▸ OBJECTIVE:
Pull out every line in the lines below that contains the string "name".

▸ RECORDS FOR THIS TASK:

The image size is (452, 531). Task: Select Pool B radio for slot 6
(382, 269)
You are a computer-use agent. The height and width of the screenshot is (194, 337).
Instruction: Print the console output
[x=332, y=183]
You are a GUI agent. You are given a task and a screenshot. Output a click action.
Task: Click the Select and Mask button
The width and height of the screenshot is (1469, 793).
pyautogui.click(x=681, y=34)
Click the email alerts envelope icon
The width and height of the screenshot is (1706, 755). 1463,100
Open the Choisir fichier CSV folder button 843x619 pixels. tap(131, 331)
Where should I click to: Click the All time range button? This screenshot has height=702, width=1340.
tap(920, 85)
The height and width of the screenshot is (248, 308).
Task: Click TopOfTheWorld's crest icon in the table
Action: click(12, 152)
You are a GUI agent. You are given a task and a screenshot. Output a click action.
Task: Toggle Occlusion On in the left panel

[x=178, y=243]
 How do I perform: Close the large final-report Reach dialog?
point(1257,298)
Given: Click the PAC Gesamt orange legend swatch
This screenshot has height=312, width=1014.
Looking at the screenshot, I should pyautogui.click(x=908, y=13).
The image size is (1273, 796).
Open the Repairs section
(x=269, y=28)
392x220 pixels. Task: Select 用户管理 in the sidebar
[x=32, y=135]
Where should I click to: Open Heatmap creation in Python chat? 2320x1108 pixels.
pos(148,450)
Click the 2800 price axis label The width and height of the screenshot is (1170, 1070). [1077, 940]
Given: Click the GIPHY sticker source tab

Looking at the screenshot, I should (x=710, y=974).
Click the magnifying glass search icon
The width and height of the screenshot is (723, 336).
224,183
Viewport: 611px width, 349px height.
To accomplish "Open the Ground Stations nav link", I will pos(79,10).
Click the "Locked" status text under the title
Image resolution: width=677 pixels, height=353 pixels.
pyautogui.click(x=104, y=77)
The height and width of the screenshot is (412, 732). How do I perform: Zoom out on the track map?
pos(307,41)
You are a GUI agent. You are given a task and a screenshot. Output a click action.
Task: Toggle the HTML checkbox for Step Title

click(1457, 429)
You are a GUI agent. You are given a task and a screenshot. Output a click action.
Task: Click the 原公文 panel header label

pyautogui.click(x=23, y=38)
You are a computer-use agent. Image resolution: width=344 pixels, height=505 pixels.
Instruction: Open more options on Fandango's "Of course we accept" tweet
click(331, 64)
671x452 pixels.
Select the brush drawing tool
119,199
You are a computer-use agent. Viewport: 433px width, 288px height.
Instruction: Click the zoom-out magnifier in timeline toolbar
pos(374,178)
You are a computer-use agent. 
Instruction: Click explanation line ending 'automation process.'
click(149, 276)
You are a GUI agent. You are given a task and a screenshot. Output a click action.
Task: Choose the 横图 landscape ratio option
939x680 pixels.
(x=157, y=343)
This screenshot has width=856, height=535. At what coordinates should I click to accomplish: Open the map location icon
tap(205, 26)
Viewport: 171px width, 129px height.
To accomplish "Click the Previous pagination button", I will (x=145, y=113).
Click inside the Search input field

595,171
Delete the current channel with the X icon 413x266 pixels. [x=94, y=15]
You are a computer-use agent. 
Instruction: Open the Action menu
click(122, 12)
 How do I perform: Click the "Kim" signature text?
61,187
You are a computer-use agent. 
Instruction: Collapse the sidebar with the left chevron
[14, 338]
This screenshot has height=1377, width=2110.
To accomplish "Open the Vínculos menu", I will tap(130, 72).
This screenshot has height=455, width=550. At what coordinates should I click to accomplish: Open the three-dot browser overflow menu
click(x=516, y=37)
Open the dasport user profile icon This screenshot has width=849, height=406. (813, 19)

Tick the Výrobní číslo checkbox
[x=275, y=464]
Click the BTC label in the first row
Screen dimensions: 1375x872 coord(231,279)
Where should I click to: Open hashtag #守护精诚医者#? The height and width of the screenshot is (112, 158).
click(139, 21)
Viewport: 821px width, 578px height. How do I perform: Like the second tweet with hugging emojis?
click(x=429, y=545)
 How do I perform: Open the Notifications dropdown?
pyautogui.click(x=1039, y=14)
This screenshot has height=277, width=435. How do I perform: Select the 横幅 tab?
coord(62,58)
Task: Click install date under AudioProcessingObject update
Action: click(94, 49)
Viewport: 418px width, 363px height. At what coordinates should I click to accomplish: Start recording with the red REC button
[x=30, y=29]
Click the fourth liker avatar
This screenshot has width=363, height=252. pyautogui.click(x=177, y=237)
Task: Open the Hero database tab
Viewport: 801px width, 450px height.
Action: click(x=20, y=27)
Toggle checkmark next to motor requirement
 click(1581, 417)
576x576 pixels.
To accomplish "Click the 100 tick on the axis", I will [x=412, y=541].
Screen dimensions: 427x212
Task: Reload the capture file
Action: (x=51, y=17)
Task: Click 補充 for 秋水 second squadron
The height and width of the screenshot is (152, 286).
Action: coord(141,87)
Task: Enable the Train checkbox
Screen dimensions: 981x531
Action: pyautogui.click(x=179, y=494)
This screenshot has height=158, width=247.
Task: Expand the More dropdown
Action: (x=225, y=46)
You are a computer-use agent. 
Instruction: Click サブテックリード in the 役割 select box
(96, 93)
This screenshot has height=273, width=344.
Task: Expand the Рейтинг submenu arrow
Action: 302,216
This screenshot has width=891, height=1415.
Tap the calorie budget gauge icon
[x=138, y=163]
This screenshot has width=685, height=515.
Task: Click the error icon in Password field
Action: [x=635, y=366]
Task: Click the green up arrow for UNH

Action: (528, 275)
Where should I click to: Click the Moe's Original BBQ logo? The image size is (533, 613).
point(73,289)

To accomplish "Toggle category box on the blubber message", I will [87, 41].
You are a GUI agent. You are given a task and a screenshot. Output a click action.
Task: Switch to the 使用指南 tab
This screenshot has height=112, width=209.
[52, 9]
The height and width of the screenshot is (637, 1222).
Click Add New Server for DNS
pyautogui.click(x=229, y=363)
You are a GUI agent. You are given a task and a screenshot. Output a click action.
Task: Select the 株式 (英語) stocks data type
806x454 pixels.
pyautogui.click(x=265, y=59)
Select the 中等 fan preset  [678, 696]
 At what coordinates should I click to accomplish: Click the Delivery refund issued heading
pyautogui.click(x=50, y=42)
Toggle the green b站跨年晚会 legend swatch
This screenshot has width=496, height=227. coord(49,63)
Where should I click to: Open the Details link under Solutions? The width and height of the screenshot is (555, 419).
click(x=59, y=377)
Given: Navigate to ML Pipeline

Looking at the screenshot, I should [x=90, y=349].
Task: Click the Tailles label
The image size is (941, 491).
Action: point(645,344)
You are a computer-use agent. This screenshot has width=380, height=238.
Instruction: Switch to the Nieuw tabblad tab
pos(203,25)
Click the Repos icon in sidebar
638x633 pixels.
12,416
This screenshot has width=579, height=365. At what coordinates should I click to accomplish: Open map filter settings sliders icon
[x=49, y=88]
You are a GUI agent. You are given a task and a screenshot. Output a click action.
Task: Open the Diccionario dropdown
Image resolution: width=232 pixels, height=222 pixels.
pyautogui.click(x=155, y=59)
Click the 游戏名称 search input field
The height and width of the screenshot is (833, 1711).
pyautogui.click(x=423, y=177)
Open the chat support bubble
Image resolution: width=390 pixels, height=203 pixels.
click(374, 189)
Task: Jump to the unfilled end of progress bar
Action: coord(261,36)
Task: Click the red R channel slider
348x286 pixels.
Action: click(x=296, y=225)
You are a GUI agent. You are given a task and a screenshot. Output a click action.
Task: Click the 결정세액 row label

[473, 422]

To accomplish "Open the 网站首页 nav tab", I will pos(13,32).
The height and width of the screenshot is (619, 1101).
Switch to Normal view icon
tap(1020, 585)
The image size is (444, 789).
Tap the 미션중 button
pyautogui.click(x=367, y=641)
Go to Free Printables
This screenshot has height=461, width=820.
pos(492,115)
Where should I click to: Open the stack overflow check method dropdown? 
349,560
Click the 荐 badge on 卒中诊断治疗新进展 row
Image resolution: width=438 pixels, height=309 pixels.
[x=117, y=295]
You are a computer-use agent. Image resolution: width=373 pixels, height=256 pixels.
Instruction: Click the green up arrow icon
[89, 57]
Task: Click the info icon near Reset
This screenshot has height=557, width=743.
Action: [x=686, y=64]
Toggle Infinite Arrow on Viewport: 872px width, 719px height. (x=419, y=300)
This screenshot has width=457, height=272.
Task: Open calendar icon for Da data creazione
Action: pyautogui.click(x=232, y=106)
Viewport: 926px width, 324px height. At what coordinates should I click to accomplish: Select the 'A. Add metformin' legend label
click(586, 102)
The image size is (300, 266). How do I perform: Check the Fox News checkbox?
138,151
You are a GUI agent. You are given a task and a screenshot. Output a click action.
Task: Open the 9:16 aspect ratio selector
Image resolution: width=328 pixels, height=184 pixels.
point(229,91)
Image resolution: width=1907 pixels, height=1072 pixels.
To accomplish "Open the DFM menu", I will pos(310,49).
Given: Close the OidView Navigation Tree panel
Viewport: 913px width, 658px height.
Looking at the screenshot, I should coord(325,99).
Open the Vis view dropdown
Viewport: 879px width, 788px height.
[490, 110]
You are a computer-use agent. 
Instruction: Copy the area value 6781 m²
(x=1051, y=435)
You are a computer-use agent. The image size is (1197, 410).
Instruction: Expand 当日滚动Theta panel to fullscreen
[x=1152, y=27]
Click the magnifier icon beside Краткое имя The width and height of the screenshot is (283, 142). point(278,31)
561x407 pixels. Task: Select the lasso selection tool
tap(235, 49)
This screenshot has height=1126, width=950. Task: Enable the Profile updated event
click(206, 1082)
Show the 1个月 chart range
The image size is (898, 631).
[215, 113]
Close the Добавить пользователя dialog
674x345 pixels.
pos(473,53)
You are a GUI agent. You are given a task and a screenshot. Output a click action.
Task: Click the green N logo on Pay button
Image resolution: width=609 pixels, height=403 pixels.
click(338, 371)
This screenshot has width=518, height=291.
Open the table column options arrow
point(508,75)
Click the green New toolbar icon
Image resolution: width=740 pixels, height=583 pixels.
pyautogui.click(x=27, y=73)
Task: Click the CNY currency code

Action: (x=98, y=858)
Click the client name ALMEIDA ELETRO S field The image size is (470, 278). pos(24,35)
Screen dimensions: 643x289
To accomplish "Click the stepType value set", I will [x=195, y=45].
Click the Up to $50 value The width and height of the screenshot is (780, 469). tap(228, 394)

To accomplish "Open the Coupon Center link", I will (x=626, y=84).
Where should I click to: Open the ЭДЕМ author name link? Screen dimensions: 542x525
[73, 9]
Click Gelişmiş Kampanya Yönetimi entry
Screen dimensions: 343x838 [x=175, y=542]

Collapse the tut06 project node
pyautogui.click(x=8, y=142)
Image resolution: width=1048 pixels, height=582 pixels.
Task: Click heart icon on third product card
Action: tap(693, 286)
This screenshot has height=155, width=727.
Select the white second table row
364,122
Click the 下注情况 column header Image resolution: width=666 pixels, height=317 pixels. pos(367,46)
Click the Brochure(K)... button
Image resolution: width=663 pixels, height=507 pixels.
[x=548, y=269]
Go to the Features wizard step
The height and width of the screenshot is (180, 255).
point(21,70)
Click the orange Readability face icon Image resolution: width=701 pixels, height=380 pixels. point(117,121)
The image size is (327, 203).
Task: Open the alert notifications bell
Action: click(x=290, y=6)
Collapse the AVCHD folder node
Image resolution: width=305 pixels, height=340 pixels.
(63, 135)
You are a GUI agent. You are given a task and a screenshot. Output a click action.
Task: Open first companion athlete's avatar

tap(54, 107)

▸ PROBLEM SOLUTION:
Click the client name ALMEIDA ELETRO S field The image size is (470, 278). pos(24,35)
Where should I click to: Open the ЭДЕМ author name link? Screen dimensions: 542x525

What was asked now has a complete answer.